[Available records]:
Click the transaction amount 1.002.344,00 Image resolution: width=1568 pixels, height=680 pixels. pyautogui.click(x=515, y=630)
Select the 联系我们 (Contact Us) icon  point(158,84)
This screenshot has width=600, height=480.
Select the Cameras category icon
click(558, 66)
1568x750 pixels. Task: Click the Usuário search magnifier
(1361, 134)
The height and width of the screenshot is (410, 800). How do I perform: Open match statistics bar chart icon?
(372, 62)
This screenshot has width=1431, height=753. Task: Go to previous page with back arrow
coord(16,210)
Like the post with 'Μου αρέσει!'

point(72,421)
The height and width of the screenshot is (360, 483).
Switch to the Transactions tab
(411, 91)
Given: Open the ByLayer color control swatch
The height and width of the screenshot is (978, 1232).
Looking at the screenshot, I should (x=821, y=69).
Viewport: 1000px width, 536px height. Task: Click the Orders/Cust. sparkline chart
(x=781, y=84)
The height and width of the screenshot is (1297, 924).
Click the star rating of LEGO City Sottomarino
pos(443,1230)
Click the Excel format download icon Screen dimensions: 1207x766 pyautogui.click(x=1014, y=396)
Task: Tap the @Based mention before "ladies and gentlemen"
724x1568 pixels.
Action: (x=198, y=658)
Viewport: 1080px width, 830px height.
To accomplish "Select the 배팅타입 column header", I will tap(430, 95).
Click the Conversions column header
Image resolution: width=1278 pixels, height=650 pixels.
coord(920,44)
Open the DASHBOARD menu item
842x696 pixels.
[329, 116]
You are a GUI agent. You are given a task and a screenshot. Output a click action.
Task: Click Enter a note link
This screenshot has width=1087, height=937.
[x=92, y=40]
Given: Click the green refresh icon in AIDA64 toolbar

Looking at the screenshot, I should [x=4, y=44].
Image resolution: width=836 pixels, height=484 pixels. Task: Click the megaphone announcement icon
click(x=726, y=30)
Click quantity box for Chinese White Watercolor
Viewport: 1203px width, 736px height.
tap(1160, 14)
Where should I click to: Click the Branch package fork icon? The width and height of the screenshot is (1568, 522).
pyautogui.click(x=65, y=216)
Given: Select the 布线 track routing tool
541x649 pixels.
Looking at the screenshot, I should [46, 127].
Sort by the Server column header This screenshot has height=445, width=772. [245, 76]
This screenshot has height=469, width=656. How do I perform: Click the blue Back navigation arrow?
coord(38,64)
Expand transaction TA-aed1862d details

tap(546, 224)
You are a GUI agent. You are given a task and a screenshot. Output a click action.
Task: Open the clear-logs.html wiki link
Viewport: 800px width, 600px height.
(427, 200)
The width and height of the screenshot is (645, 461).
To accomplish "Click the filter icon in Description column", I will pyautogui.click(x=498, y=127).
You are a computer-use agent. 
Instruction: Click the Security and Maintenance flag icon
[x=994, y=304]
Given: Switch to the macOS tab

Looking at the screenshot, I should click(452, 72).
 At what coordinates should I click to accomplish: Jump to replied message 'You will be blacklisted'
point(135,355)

[Work order]:
Recopy the entries above exactly, with every line included.

[Solution to this task]:
Click the transaction amount 1.002.344,00 Image resolution: width=1568 pixels, height=680 pixels. pyautogui.click(x=515, y=630)
Select the 联系我们 (Contact Us) icon  point(158,84)
This screenshot has width=600, height=480.
Select the Cameras category icon
click(558, 66)
1568x750 pixels. Task: Click the Usuário search magnifier
(1361, 134)
The height and width of the screenshot is (410, 800). How do I perform: Open match statistics bar chart icon?
(372, 62)
This screenshot has width=1431, height=753. Task: Go to previous page with back arrow
coord(16,210)
Like the post with 'Μου αρέσει!'

point(72,421)
The height and width of the screenshot is (360, 483).
Switch to the Transactions tab
(411, 91)
Given: Open the ByLayer color control swatch
The height and width of the screenshot is (978, 1232).
Looking at the screenshot, I should (x=821, y=69).
Viewport: 1000px width, 536px height. Task: Click the Orders/Cust. sparkline chart
(x=781, y=84)
The height and width of the screenshot is (1297, 924).
Click the star rating of LEGO City Sottomarino
pos(443,1230)
Click the Excel format download icon Screen dimensions: 1207x766 pyautogui.click(x=1014, y=396)
Task: Tap the @Based mention before "ladies and gentlemen"
724x1568 pixels.
Action: (x=198, y=658)
Viewport: 1080px width, 830px height.
To accomplish "Select the 배팅타입 column header", I will tap(430, 95).
Click the Conversions column header
Image resolution: width=1278 pixels, height=650 pixels.
coord(920,44)
Open the DASHBOARD menu item
842x696 pixels.
[329, 116]
You are a GUI agent. You are given a task and a screenshot. Output a click action.
Task: Click Enter a note link
This screenshot has width=1087, height=937.
[x=92, y=40]
Given: Click the green refresh icon in AIDA64 toolbar

Looking at the screenshot, I should [x=4, y=44].
Image resolution: width=836 pixels, height=484 pixels. Task: Click the megaphone announcement icon
click(x=726, y=30)
Click quantity box for Chinese White Watercolor
Viewport: 1203px width, 736px height.
tap(1160, 14)
Where should I click to: Click the Branch package fork icon? The width and height of the screenshot is (1568, 522).
pyautogui.click(x=65, y=216)
Given: Select the 布线 track routing tool
541x649 pixels.
Looking at the screenshot, I should [46, 127].
Sort by the Server column header This screenshot has height=445, width=772. [245, 76]
This screenshot has height=469, width=656. How do I perform: Click the blue Back navigation arrow?
coord(38,64)
Expand transaction TA-aed1862d details

tap(546, 224)
You are a GUI agent. You are given a task and a screenshot. Output a click action.
Task: Open the clear-logs.html wiki link
Viewport: 800px width, 600px height.
(427, 200)
The width and height of the screenshot is (645, 461).
To accomplish "Click the filter icon in Description column", I will pyautogui.click(x=498, y=127).
You are a computer-use agent. 
Instruction: Click the Security and Maintenance flag icon
[x=994, y=304]
Given: Switch to the macOS tab

Looking at the screenshot, I should click(452, 72).
 At what coordinates should I click to accomplish: Jump to replied message 'You will be blacklisted'
point(135,355)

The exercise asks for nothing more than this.